(486b) Monomer Partition Between Surfactant Surface Aggregates And Bulk Aqueous Solution: Influence Of Monomer Lyophilicity

Equilibrium molecular dynamics simulation results for the structure of sodium dodecyl surfactant aggregates at the graphite-water interface [Tummala and Striolo, Langmuir, submitted] were used to study the partition of benzene, aniline, pyrrole, acrylonitrile, and methyl methacrylate between bulk aqueous solution and surface aggregates. We employed all-atom molecular dynamics techniques within the umbrella-sampling algorithm and we reconstructed the free energy landscape as a function of the distance between the center of mass of the organic monomers and the graphite surfaces by implementing the weighted histogram analysis method (WHAM) [Shankar et al., J. Comput. Chem. 13 (1992) 1011]. Relative maxima and minima in the free energy landscape were related to unfavorable and favorable effective interactions between the monomer and the surfactant aggregates, respectively. Our detailed study allows us to highlight the relative importance of monomer-surfactant tails (hydrophobic) and/or monomer-surfactant heads (hydrophilic) interactions towards the adsorption of the organic monomers within the surfactant surface aggregates. We will discuss how our results are crucial for the outcome of template-assisted admicellar polymerization (TAAP) processes [Marquez et al., Langmuir 22 (2006) 8010], in which monomers are first adsorbed within surfactant surface aggregates and then reacted to yield polymeric structures.
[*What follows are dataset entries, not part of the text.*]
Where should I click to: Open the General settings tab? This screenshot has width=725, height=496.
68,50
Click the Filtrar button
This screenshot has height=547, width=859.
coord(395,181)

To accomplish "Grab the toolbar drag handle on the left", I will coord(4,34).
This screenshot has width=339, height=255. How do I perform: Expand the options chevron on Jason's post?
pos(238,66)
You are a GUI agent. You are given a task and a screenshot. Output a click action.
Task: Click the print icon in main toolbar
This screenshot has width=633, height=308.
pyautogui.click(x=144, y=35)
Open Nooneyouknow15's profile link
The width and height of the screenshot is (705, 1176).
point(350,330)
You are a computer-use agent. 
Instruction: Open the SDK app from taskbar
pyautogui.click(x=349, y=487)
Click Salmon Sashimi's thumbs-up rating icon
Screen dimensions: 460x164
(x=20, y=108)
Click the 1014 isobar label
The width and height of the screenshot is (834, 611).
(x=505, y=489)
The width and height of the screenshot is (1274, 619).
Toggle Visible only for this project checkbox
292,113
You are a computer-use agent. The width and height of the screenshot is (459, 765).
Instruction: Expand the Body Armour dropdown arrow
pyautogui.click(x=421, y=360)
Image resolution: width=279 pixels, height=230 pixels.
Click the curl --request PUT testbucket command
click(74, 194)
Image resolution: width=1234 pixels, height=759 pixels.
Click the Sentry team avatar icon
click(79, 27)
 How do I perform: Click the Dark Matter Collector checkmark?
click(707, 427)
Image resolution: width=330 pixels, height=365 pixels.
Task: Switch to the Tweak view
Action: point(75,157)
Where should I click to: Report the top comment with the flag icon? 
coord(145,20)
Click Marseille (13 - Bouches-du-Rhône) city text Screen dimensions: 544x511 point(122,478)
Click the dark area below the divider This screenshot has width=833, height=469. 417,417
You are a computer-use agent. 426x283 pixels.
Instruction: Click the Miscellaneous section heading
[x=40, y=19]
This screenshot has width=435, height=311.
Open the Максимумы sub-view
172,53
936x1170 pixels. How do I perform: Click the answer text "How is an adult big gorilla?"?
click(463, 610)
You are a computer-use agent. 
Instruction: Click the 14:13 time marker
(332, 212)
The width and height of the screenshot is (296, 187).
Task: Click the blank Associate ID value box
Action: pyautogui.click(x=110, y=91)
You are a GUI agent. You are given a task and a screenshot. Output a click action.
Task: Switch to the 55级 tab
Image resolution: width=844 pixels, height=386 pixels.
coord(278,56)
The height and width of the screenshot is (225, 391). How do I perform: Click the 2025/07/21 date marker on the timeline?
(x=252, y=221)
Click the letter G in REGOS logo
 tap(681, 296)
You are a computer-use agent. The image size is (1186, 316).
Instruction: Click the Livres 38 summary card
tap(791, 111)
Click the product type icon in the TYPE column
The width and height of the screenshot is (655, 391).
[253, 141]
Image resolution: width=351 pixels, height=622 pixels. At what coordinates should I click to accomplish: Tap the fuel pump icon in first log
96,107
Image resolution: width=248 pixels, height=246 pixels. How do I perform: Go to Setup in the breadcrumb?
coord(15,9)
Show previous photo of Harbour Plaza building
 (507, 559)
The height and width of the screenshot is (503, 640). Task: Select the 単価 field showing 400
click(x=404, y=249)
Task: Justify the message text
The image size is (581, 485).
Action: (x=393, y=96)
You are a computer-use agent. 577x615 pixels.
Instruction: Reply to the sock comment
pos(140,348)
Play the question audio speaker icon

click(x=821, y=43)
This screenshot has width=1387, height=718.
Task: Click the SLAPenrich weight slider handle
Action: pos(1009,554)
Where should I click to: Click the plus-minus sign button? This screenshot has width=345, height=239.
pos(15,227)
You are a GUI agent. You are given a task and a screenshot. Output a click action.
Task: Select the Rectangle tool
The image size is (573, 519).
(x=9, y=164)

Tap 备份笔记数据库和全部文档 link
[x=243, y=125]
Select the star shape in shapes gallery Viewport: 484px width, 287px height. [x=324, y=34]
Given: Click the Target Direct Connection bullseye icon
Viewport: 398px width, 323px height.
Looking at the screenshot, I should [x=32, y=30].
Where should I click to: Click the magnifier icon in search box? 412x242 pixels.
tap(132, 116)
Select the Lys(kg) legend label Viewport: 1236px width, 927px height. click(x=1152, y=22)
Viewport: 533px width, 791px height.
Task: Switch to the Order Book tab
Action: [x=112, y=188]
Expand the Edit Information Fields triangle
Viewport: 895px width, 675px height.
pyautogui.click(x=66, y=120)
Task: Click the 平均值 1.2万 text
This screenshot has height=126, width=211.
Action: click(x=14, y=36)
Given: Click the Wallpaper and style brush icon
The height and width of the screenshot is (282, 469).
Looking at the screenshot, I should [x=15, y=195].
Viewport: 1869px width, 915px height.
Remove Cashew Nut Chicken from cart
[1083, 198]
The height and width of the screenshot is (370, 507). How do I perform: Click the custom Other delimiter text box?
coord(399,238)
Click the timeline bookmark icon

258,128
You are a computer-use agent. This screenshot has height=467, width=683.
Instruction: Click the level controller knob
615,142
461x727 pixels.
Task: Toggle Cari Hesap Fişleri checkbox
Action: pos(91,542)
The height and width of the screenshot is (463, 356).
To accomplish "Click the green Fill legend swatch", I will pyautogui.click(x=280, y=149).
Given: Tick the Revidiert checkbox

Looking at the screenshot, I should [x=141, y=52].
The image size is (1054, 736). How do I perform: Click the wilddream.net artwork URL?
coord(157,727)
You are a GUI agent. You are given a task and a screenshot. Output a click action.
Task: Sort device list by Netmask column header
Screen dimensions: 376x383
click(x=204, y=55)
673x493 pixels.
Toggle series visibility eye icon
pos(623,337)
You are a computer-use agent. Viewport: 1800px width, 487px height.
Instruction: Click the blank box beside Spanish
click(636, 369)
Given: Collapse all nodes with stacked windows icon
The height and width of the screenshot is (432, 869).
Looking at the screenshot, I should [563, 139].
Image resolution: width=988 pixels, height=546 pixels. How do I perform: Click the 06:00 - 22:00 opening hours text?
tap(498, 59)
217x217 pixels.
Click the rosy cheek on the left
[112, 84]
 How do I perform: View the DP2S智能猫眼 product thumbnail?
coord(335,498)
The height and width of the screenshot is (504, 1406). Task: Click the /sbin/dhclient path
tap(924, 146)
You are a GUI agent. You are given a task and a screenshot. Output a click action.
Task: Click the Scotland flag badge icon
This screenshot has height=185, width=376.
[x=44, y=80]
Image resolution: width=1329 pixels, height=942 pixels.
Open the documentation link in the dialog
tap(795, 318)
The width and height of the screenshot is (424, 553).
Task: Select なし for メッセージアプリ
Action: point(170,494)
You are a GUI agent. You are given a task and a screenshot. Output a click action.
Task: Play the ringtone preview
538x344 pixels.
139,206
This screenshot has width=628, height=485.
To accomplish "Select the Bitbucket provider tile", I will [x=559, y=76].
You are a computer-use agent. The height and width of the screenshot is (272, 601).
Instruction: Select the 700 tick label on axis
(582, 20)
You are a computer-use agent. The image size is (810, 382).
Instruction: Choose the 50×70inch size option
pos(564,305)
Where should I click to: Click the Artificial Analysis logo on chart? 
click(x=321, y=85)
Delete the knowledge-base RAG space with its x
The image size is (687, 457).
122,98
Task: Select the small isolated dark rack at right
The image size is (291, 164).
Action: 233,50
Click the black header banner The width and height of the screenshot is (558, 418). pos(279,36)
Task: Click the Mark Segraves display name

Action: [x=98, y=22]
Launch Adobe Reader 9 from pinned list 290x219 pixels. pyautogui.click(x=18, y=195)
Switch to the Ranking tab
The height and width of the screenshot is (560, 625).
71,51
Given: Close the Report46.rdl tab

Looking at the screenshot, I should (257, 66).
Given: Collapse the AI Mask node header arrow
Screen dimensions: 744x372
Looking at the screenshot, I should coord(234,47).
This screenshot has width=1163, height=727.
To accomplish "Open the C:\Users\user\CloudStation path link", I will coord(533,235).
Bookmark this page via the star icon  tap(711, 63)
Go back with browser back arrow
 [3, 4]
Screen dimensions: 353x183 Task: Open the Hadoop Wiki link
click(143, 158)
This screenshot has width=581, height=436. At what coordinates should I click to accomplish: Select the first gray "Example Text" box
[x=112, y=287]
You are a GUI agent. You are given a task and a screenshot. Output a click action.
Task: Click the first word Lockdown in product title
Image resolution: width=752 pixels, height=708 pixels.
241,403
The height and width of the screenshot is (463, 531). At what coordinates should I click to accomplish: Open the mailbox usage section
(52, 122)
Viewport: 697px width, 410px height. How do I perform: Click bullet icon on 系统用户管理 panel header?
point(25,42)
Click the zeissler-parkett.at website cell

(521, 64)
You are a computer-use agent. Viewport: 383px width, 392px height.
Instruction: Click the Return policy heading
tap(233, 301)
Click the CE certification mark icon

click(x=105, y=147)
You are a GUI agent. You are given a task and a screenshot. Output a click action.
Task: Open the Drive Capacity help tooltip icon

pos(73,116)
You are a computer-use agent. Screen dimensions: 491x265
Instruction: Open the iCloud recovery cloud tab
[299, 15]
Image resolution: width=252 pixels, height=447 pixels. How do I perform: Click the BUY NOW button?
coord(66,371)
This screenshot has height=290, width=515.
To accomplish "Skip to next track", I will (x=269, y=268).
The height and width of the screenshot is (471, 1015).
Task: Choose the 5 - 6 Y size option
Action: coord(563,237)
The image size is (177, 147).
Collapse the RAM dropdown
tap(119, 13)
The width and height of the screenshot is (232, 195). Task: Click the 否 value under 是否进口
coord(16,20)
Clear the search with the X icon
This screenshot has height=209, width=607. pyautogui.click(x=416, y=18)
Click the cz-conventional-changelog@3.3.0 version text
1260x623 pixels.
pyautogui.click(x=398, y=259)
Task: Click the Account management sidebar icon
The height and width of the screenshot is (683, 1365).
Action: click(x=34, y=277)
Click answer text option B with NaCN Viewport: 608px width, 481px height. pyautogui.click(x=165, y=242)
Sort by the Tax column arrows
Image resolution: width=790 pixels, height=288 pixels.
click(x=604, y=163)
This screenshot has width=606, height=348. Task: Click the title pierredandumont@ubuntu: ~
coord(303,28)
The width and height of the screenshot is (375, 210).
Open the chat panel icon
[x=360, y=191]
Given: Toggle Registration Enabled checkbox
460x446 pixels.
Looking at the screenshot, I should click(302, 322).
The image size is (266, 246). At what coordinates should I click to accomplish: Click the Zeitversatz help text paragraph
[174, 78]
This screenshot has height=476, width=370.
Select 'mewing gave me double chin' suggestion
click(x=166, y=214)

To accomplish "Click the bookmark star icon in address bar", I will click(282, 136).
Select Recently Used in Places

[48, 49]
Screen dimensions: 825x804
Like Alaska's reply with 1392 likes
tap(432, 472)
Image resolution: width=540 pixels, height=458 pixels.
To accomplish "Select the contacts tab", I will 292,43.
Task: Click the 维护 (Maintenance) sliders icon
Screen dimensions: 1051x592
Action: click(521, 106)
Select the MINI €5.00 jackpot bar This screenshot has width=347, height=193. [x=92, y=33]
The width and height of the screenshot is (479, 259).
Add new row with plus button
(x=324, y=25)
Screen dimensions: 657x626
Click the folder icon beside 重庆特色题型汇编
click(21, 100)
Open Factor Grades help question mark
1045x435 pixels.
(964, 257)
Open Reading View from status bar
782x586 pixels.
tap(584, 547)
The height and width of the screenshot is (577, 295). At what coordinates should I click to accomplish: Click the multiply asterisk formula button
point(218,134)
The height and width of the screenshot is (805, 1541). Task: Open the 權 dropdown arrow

In particular, we found that for the production of defect-free surface structures it is necessary that the organic monomers are preferentially adsorbed (e.g., corresponding to a minimum in the free-energy landscape) in the region adjacent to the graphite surfaces. Thus our methodology provides a reliable screening for the monomers that could be used successfully in TAAP processes.